● **EXERCISE OBJECTIVE**:
Rewrite the records below with every "Open" replaced by "Launch" and everything else unchanged. Omit the pictures.

● **DATA SUPPLIED**:
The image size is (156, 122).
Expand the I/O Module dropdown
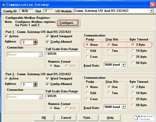click(151, 11)
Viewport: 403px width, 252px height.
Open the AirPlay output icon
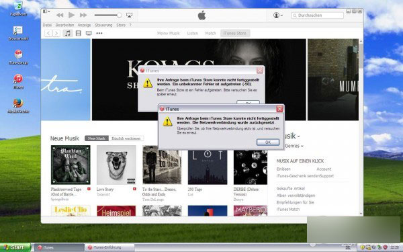(x=129, y=15)
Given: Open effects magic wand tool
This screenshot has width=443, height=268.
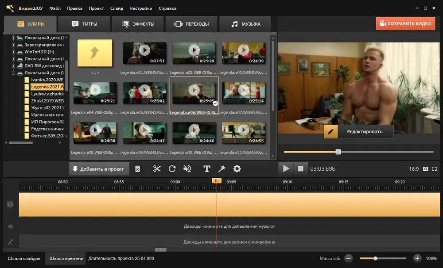Looking at the screenshot, I should (x=222, y=168).
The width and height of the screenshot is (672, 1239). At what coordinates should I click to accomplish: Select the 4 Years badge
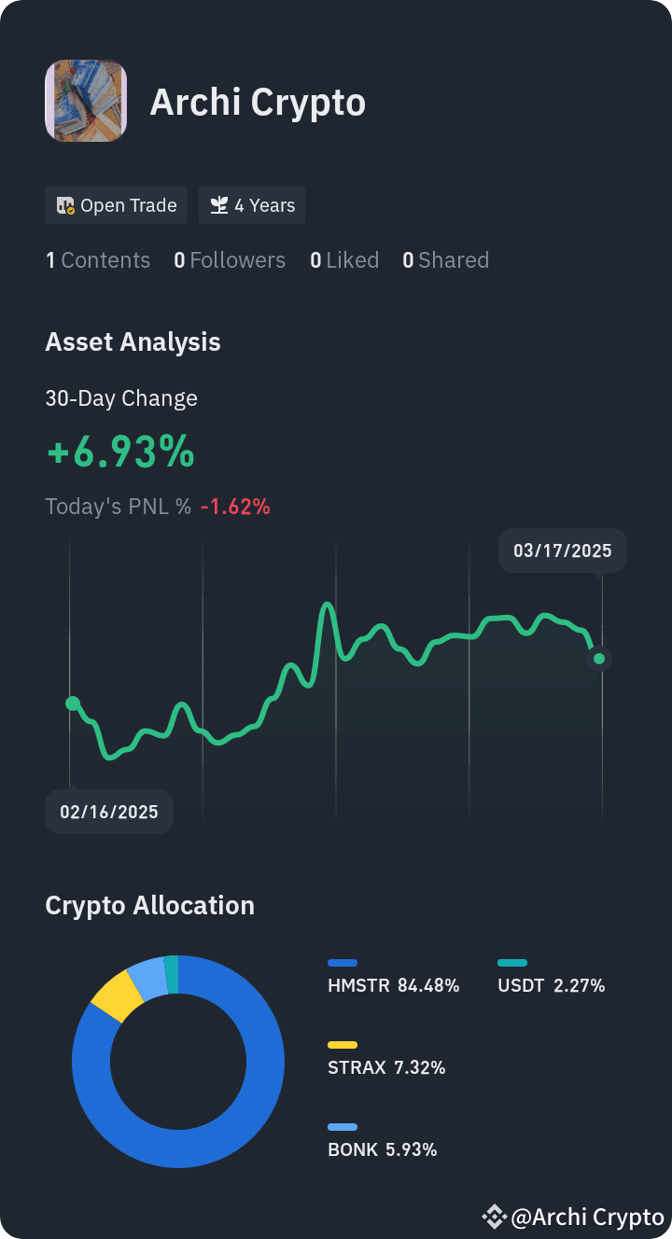(x=252, y=205)
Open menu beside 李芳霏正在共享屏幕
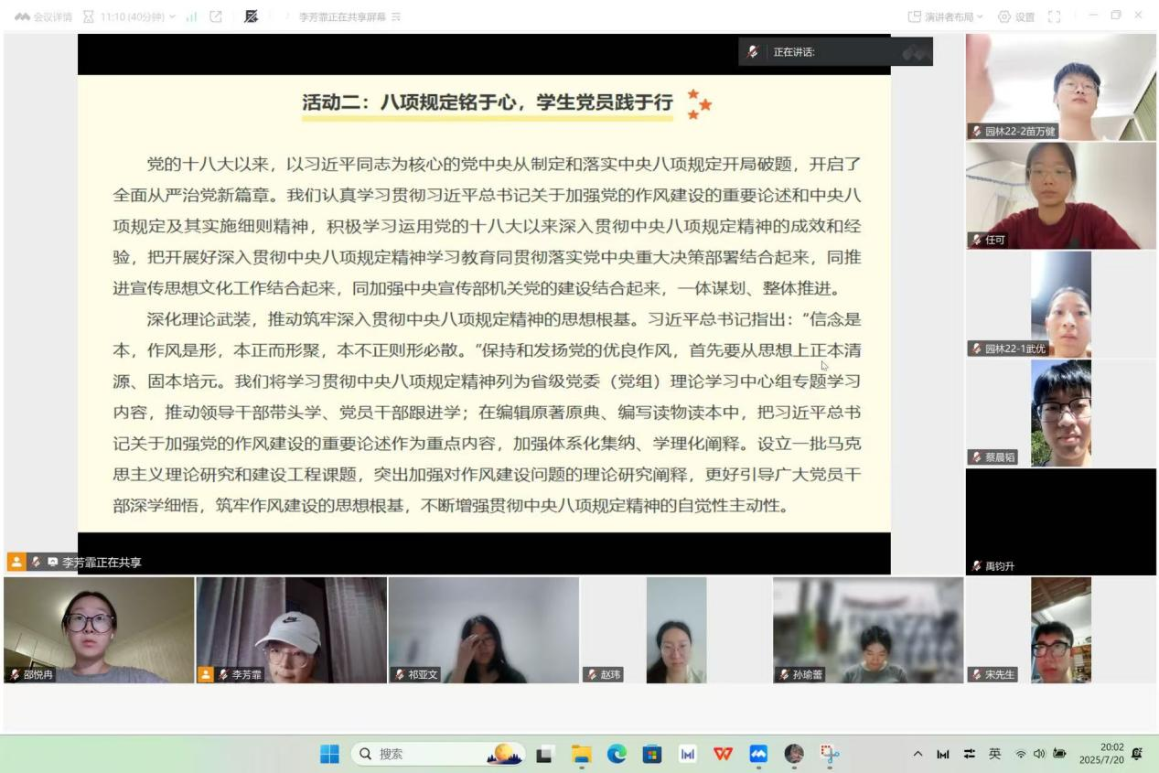The width and height of the screenshot is (1159, 773). (x=396, y=17)
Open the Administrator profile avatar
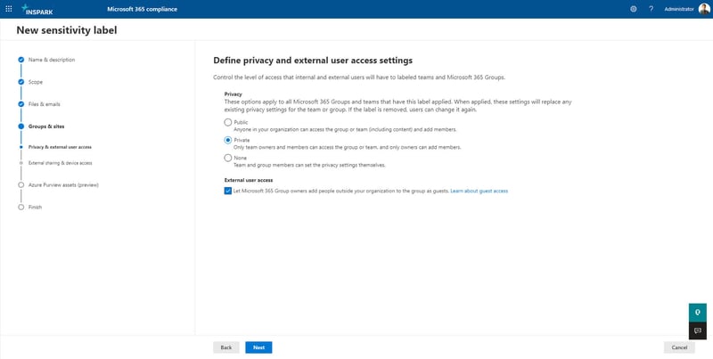 [704, 9]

● **RESULT FOR THIS EXERCISE**:
The image size is (156, 122).
Expand the I/O Module dropdown
click(151, 11)
Viewport: 403px width, 252px height.
Launch the AirPlay output icon
(x=129, y=15)
Given: Launch effects magic wand tool
This screenshot has width=443, height=268.
Looking at the screenshot, I should (x=222, y=168).
The width and height of the screenshot is (672, 1239). At what coordinates should I click to accomplish: Select the 4 Years badge
(x=252, y=205)
Launch menu beside 李芳霏正在共享屏幕
The width and height of the screenshot is (1159, 773). (x=396, y=17)
Launch the Administrator profile avatar
 [704, 9]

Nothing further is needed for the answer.